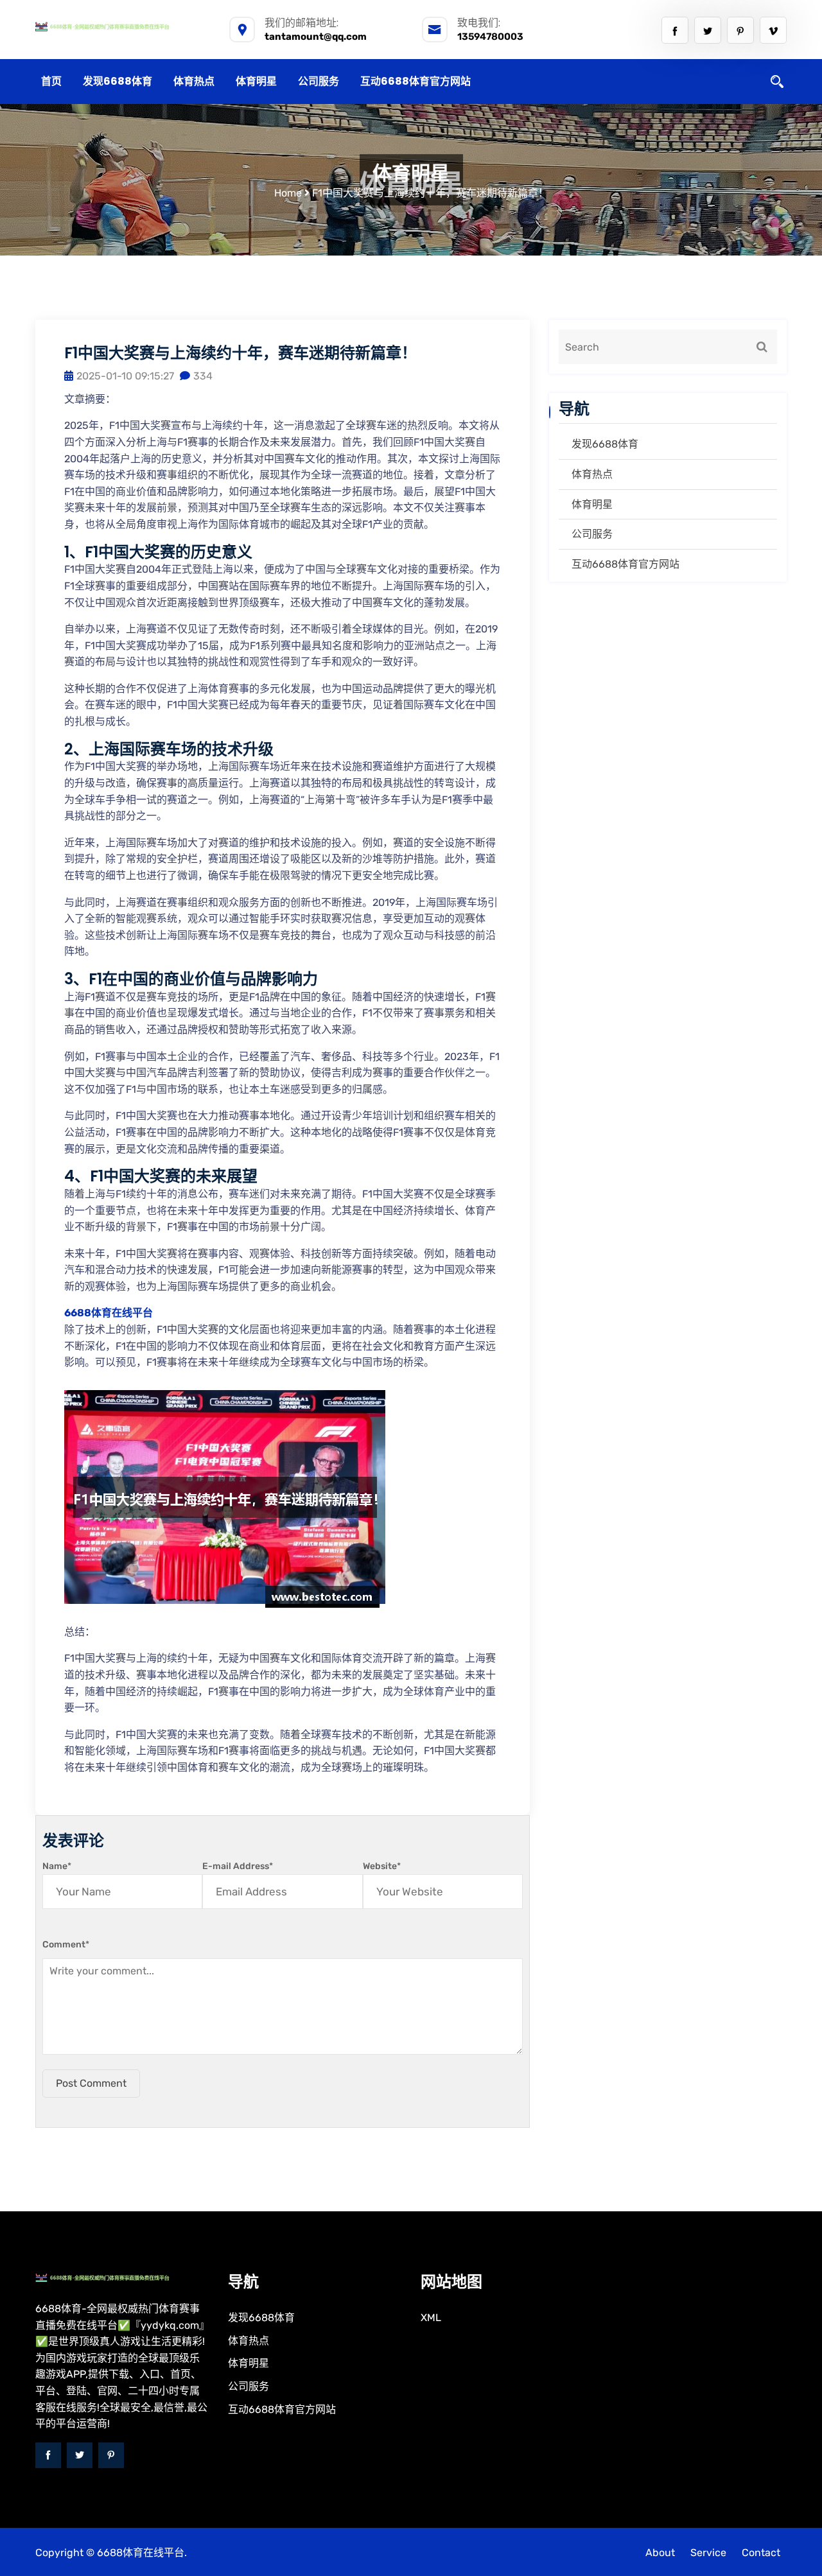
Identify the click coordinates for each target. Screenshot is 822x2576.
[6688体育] (122, 26)
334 (203, 376)
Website (382, 1866)
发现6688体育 (117, 81)
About (660, 2552)
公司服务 (318, 81)
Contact (761, 2552)
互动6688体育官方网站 (415, 81)
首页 (51, 81)
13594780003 (490, 36)
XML (431, 2317)
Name (56, 1866)
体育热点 (193, 81)
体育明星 (256, 81)
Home (288, 193)
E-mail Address (237, 1866)
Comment (65, 1944)
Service (708, 2552)
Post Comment (91, 2083)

◇ ◇ ◇

## [Task to carry out]
Once the line containing "公司服务 (318, 81)" is found, print it and every line after it through the end of the listing, exactly and alone.

## [Your solution]
公司服务 (318, 81)
Contact (761, 2552)
互动6688体育官方网站 (415, 81)
首页 (51, 81)
13594780003 (490, 36)
XML (431, 2317)
Name (56, 1866)
体育热点 (193, 81)
体育明星 (256, 81)
Home (288, 193)
E-mail Address (237, 1866)
Comment (65, 1944)
Service (708, 2552)
Post Comment (91, 2083)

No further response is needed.